== What you need to do ==
Could you transcribe all of the data exactly and skip any pictures?

== Supplied records ==
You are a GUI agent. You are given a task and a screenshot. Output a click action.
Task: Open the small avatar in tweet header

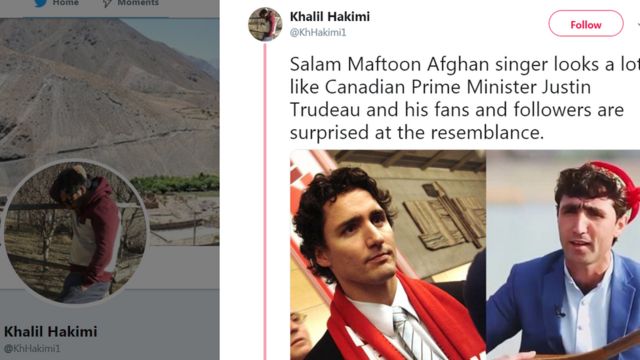pos(265,24)
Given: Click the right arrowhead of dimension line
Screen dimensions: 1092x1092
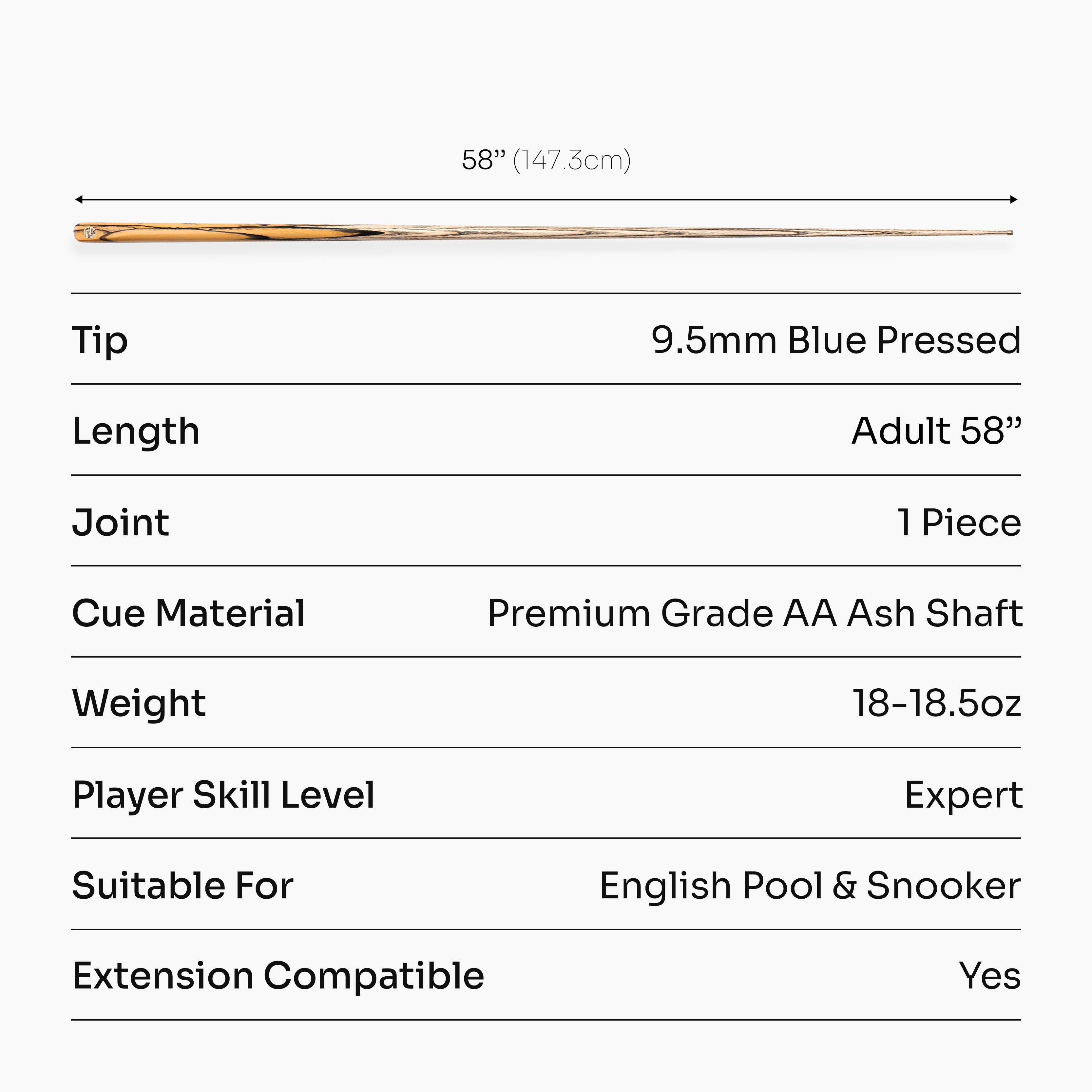Looking at the screenshot, I should point(1014,200).

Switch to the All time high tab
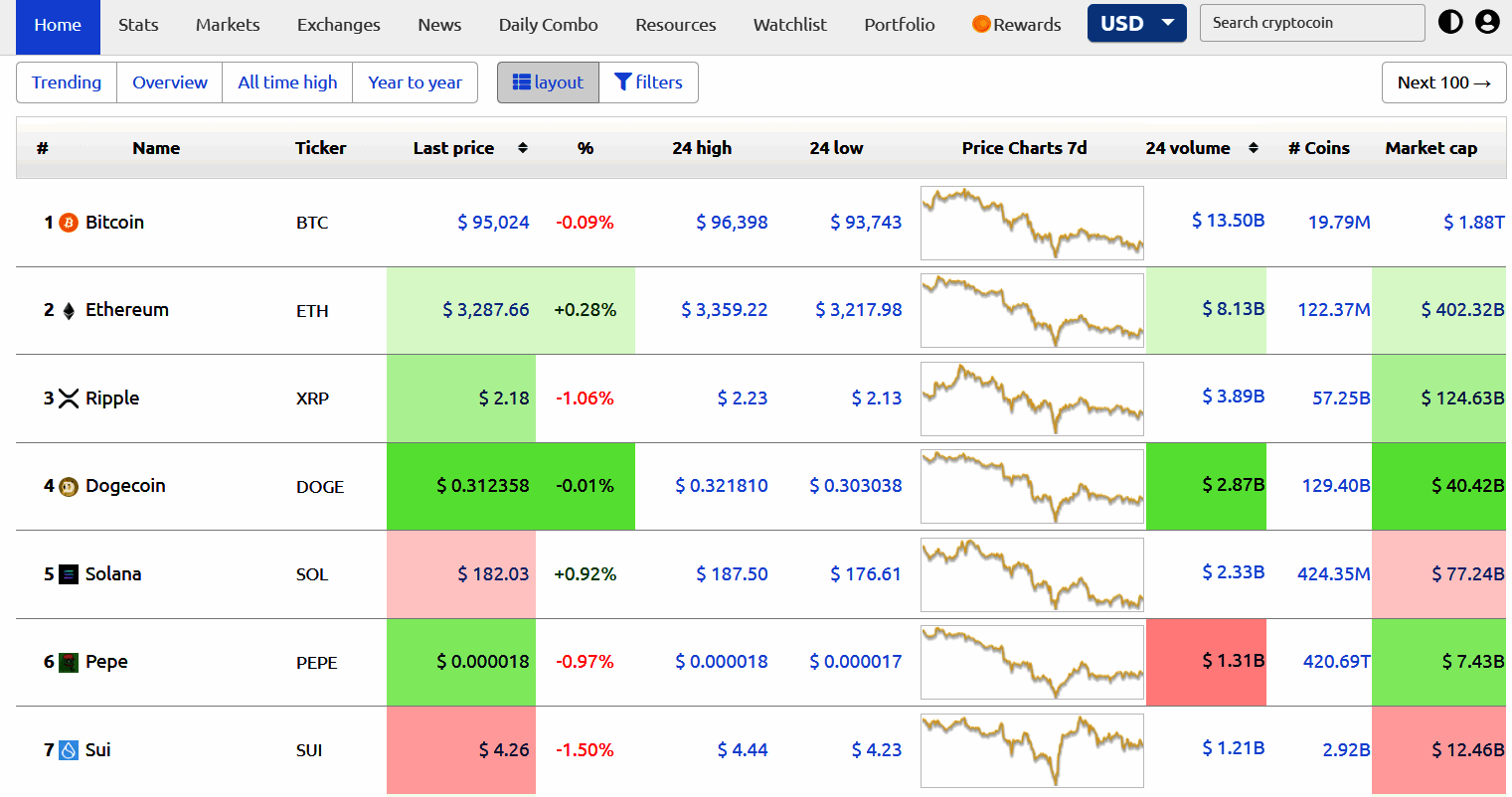[287, 82]
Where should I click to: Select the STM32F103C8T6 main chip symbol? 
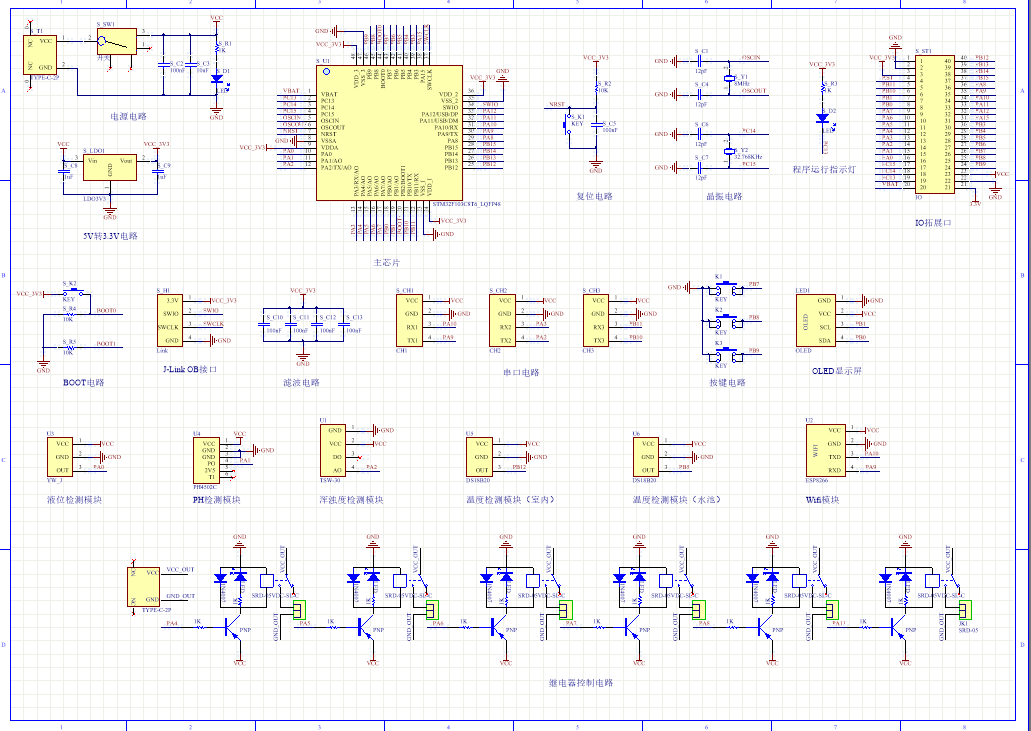(388, 133)
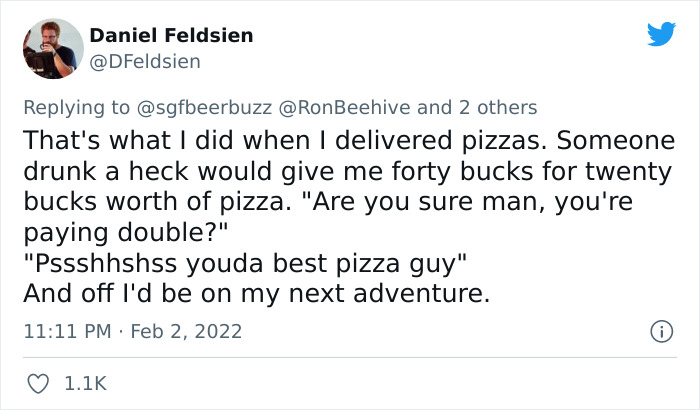Open the @DFeldsien handle link

point(145,62)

== Answer to the exercise ==
You are a GUI agent. You are given a task and a screenshot. Output a click action.
Task: Open the small avatar in tweet header

pos(265,24)
Given: Click the right arrowhead of dimension line
Screen dimensions: 1092x1092
Looking at the screenshot, I should point(1014,200).

Switch to the All time high tab
[287, 82]
Where should I click to: Select the STM32F103C8T6 main chip symbol? 
(388, 133)
Open the @DFeldsien handle link

point(145,62)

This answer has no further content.